Stalking is a behaviour that is designed to intimidate, harass, threaten and pursue an unwilling target. It can consist of harassing phone calls, following the target, contacting them repeatedly, frequently tracking their movements, and more recently, unwanted and obsessional contact on social media. It can be perpetrated by anybody but is most often carried out by men against women, either someone that they have been in a relationship with, or someone random they have picked out. The Action on Stalking (Scotland) charity uses the FOUR acronym – Frequent, obsessional, unwanted, Repeated – as a definition of stalking.

It is known that stalking can sometimes escalate to assault, rape and murder, regardless of the previous relationship between stalker and victim and cannot be treated lightly.

Women who have been stalked have experienced threats, harassment, unwanted contact at work and at home, and some have had tracking devices fitted to cars, social media, computer and phone hacking, and other forms of invasive and frightening harassment.

Data from the England/Wales Crime Survey shows up to 700,000 women are stalked each year, although there are no official statistics on cyberstalking.

Conference believes that:

Women have the right to live their lives free of fear, harassment, restrictions on the normal freedoms everyone should enjoy. This includes the right to end contact when a relationship ends without fear of recrimination or revenge.

Stalking is a form of assault which can leave victims traumatised for many years afterwards.

Stalking can be part of domestic abuse and is sometimes the first step in a process that can lead to rape and murder.

Stalking affects women in the workplace, and therefore needs to be addressed in security safety and domestic abuse policies by employers.

Conference Calls upon the National Women’s Committee:

1)To work with organisations such as Paladin, Suzy Lamplugh Trust etc, and their equivalents in the devolved nations on raising awareness of the impact of stalking on victims and their friends and family, campaigning for effective support for victims and lobbying for changes to the law to deal with perpetrators.
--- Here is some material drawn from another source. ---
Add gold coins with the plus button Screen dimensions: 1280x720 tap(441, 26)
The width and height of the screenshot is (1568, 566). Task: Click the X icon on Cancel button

2) To produce up-to-date information about stalking and harassment in the workplace for branches to use when working on domestic abuse or security policies with employers.

3) To work with UNISON Labour Link to liaise with elected representatives and peers in both the Westminster Parliament and the devolved governments to raise awareness of Baroness Royall’s work to introduce legal changes to ensure offenders are automatically monitored under an existing police database. Her amendment was lost from the 2021 Domestic Abuse bill but should be revived and progressed separately.

4) To produce effective information sheets for branch-based representatives to make available to women members about their rights, and what to do if they think they may be a victim of stalking.